The day ended at 3. This photo must be about 3:15.
The Mayor kept insisting he would keep schools open – Thursday, Friday (above), Saturday, Sunday, and finally Sunday afternoon, as he lost ally after ally, de blasio finally surrendered to the pressure. Students would stop going to school, but teachers were assigned in-school training for remote teaching Tuesday, Wednesday, and Thursday.
We will never know how the sickout planned for Monday would have gone. But teachers were nervous about their safety, even going in without kids.
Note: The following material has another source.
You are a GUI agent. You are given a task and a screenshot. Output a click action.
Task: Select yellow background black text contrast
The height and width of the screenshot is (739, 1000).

The training itself was strange. There was no pre-packaged pd. No one knew how to do what we were about to try to do. The few people who had a clue were actual teachers. And even they mostly knew enough for their own class. Teachers who did not know much about what they were doing helped others who knew less, but we were all guided by central DoE staff who knew literally nothing. Staff learned how to use Zoom (which Carranza then banned 17 days later, and just unbanned in May). And we stumbled through the day, trying to maintain “social distancing” which we were just starting to learn about.
I focused on a few basics I thought I would need to teach remotely. And after that, why come back and put myself at more risk?
I took a photo of myself and left after the first day, and did not return.
Fast forward nine week. (with five weeks left). We know more. We will make it to the end. We are wiser. But exhausted.
The parking lot next to my school is a COVID-19 testing site, with state troopers and orderly lines of cars.
Our garden is overgrown. Litter is accumulating.
This is yesterday. And I am so ready to move on.